La muerte de Gustavo Bueno en agosto y el agravamiento de sus problemas de salud precipitaron el rápido deterioro de su estado físico y de su ánimo. Porque para José Ignacio don Gustavo era en los años sesenta y principios de los setenta “el rojo oficial” de nuestra universidad, el filósofo atento a “lo que pasa en la calle, a lo que sucede a su lado”, y quien “edificó una de las obras filosóficas más importantes de nuestro país”. Su viejo profesor, de “lucidez implacable” y “como contrario en una polémica, temible”, maestro y amigo de muchos, “independiente, hasta la médula, crítico de las ortodoxias”, tenía “saber y derecho para decir lo que pocos se atreven a decir”. En los últimos tiempos –los del intento de avasallamiento de Bueno por parte de la totalitaria corrección política– Gracia hizo su admiración y simpatía más entusiastas y cercanas.

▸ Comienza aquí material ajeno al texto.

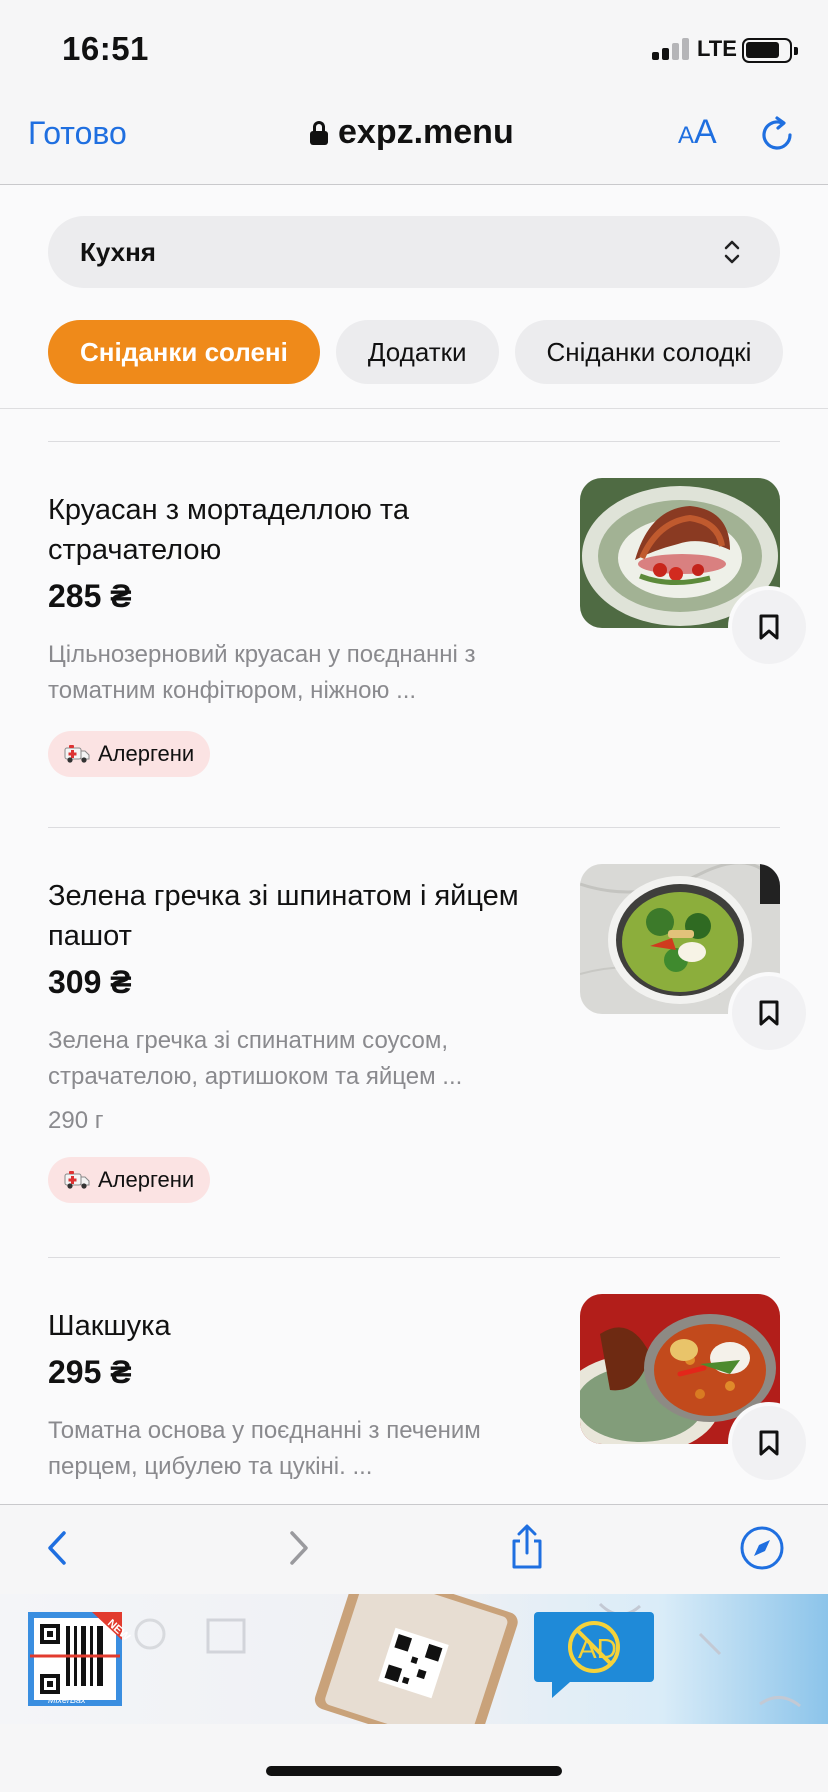 Image resolution: width=828 pixels, height=1792 pixels. I want to click on cellular-signal-icon, so click(670, 49).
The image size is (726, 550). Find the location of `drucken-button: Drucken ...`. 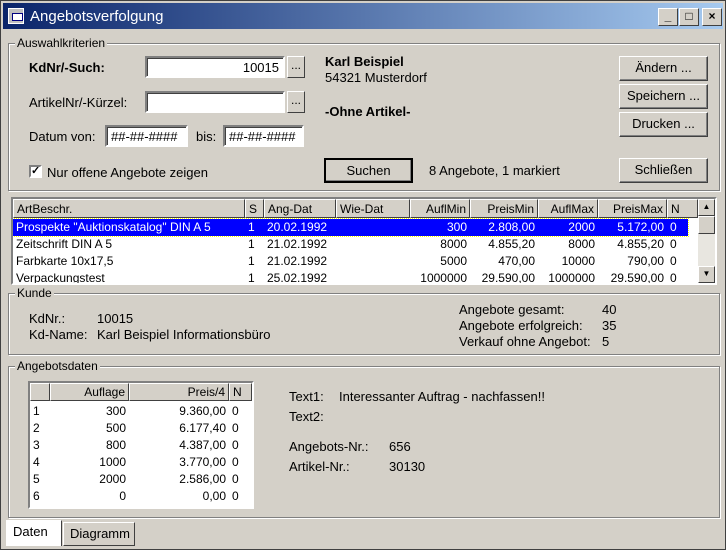

drucken-button: Drucken ... is located at coordinates (664, 124).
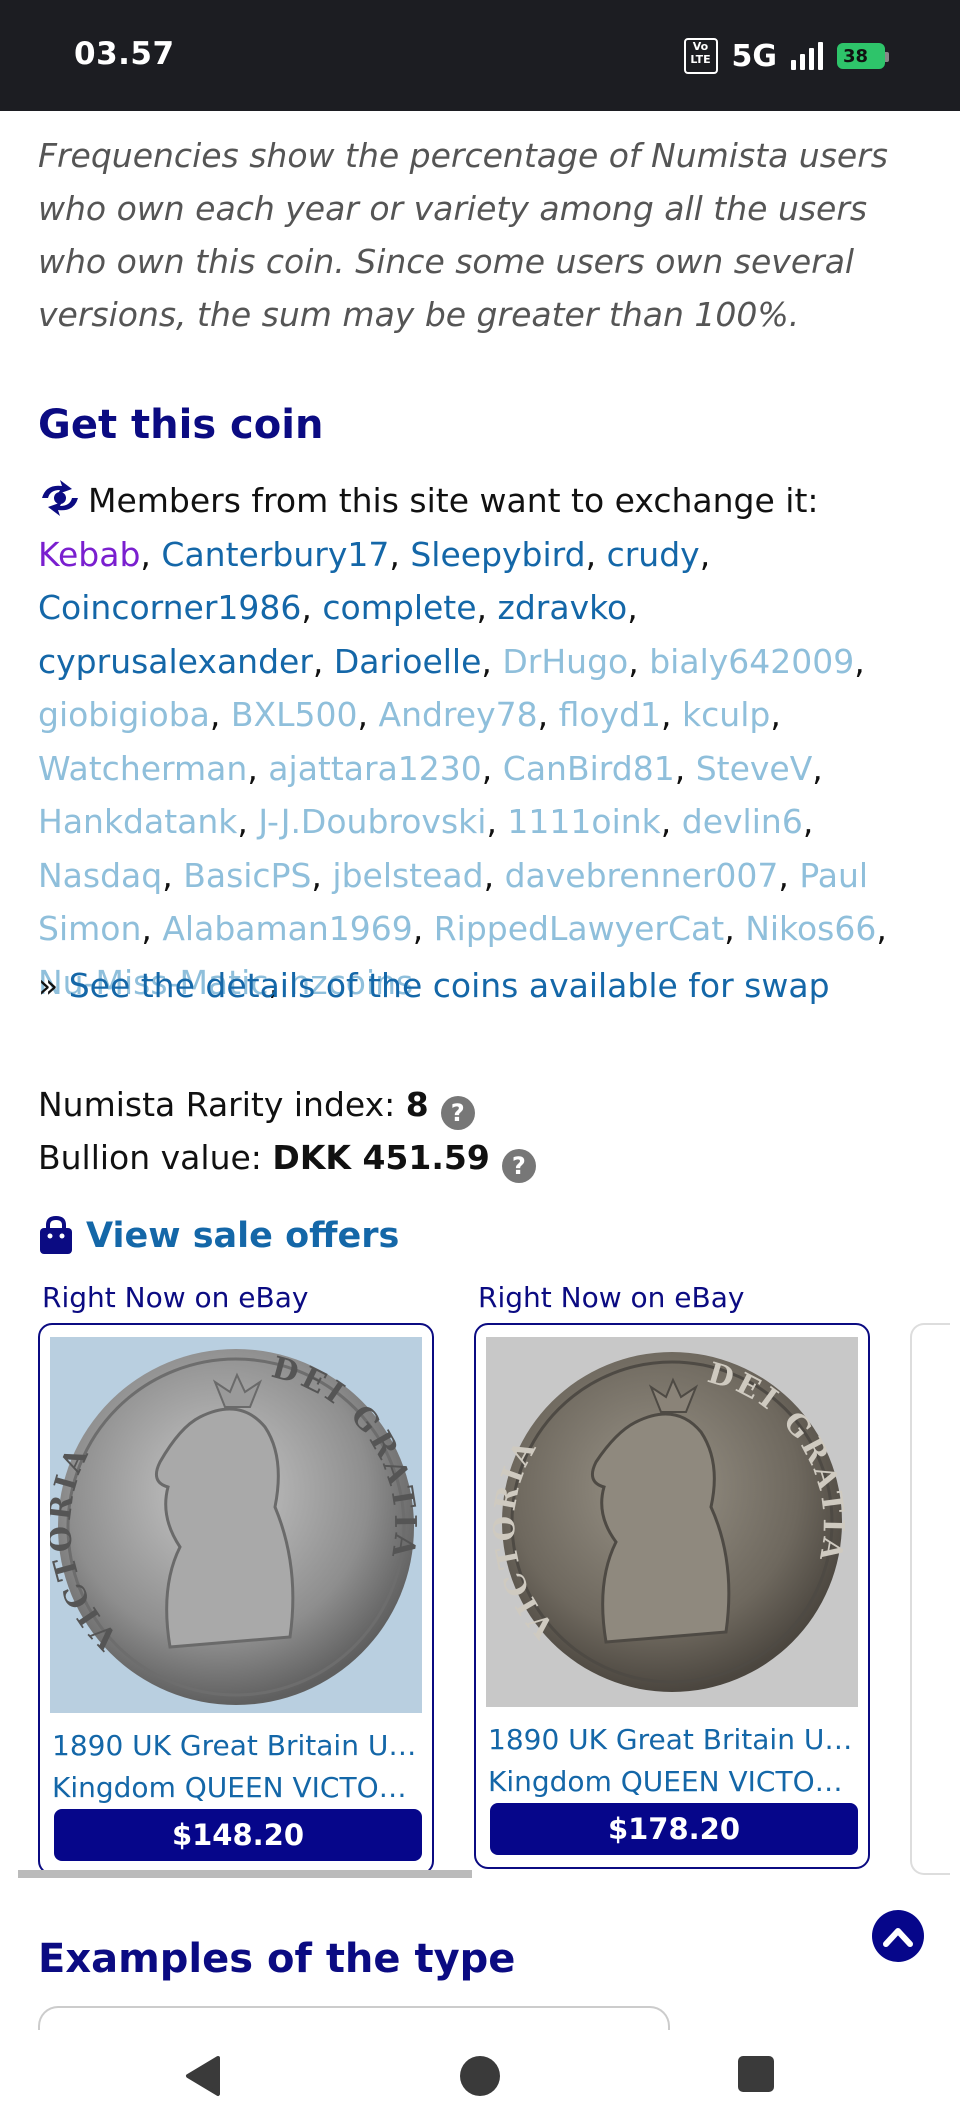 The height and width of the screenshot is (2126, 960). I want to click on member-link: RippedLawyerCat, so click(579, 928).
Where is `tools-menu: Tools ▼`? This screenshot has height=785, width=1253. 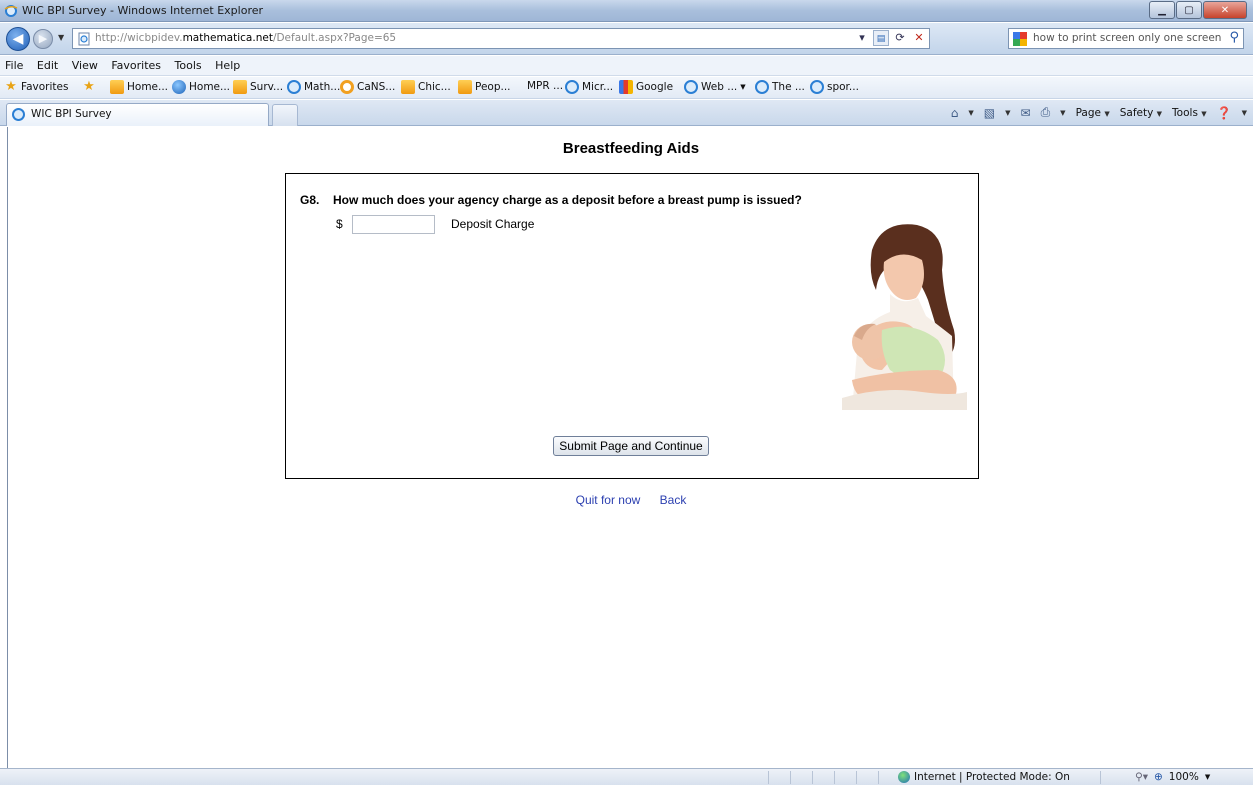
tools-menu: Tools ▼ is located at coordinates (1190, 113).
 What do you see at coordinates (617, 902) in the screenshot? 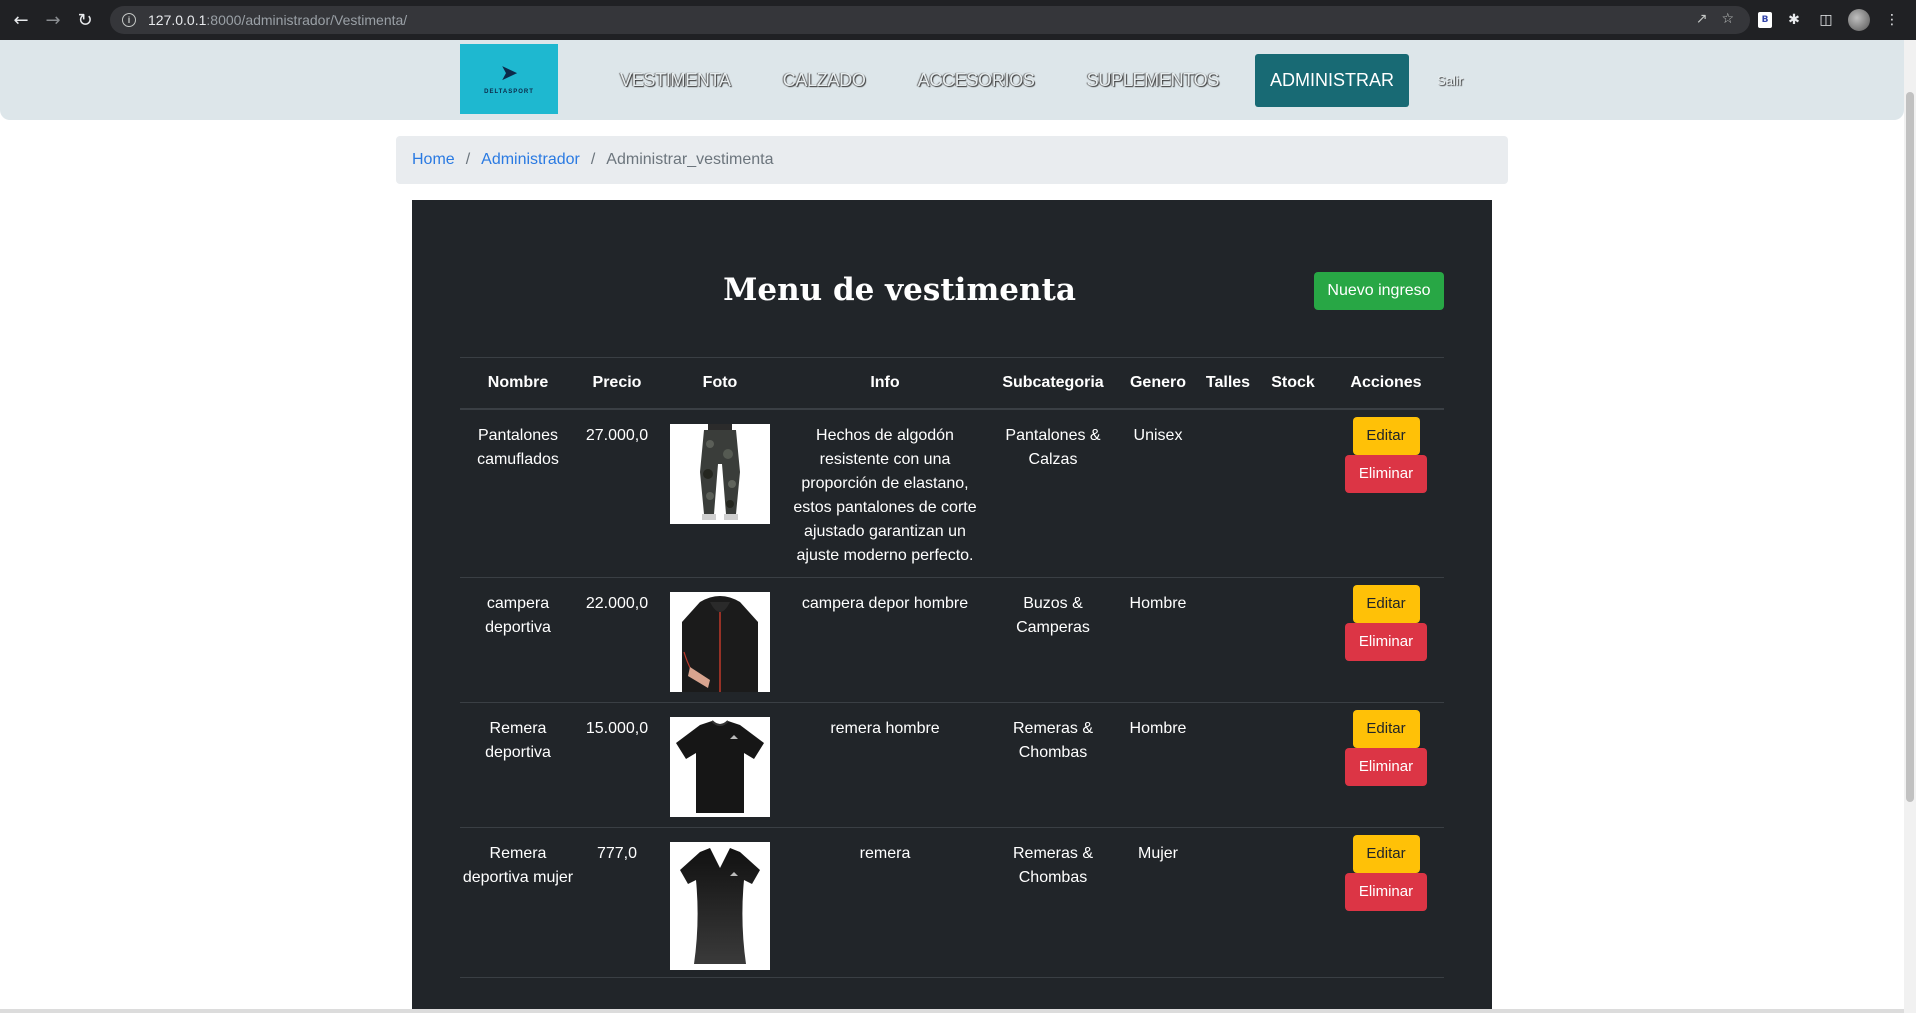
I see `cell-precio: 777,0` at bounding box center [617, 902].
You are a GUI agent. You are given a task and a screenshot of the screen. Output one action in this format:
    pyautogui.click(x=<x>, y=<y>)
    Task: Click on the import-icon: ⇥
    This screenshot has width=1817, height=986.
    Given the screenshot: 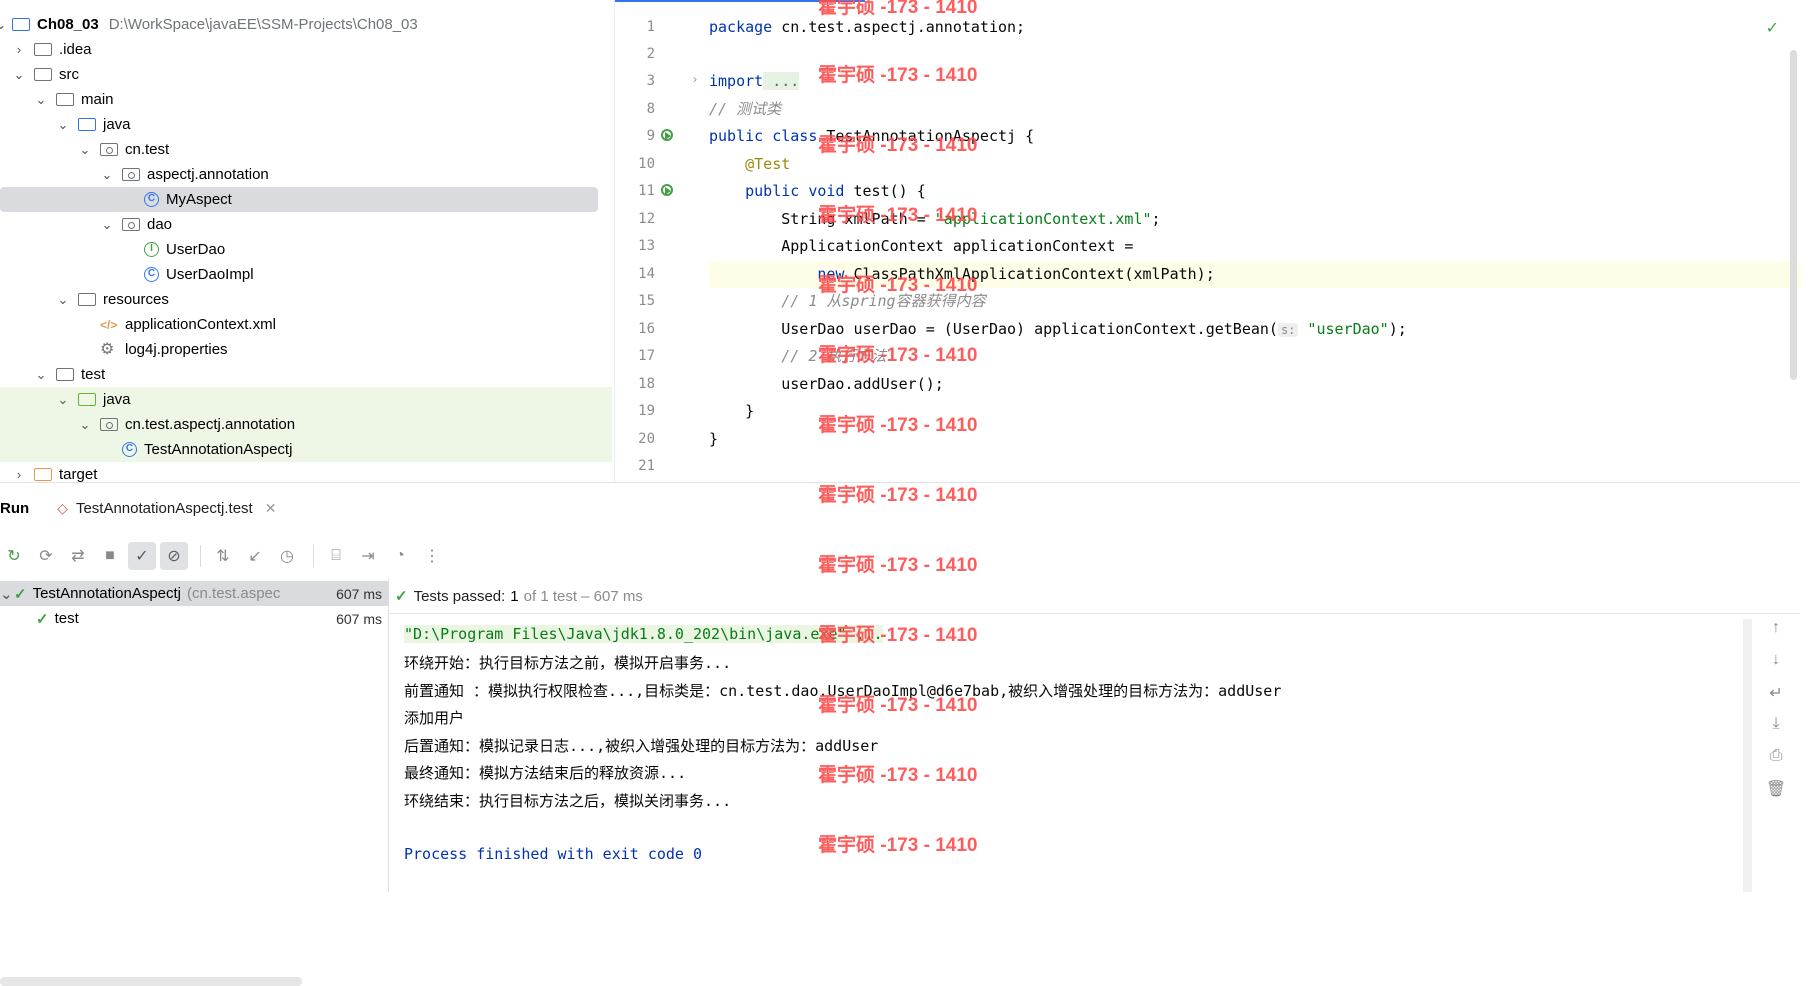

Con él perdimos a uno de los grandes animadores de nuestra prensa, a uno de nuestros grandes escritores; a uno de los hombres públicos con la mente más completa y preñada de conocimiento de los últimos decenios. En suma, a una de las más destacadas figuras de nuestra intelectualidad. Pronto se cumplirá el sexto aniversario de su fallecimiento; de que se hubiese enfrentado a “lo más importante que le sucede al ser humano después de su nacimiento”, de haber llegado a “ese lugar del que no se vuelve”. Como todos sus amigos, yo seguiré esperando sus notas sobre la llegada del otoño, sobre los poetas románticos ingleses, que nunca dejó de frecuentar. Nadie le ha remplazado y sin él el que fue su diario parece haberse apocado y entristecido; medio aletargado y en pos de sumarse a la ola del esnobismo político del momento, le falta vuelo, valentía y talento. Sé que se ha muerto con algunas personas debiéndole dinero por trabajos pedidos y entregados. Y a muchos nos pareció que la presencia de necrológicas y memorias en los medios de comunicación ha sido escasa para la dimensión histórica del personaje. Recapitulando alguno de sus escritos para precisar este comentario no puedo más que confirmar la intensidad de su vida, que puede resumirse en unas pocas palabras: quehacer incansable hasta el fin de sus días, orientado ya desde sus primeras publicaciones al mundo de las letras, de la cultura, de los libros, y con su tierra como impulso y aspiración. Es también uno de los más excelentes ejemplos de vocación y capacidad para el oficio que ha dado el periodismo de nuestra región. Da la impresión de que ni un solo día dejó de faltar a su cita con la pluma. Su actividad literaria marcaría definitivamente lo que fue su vida.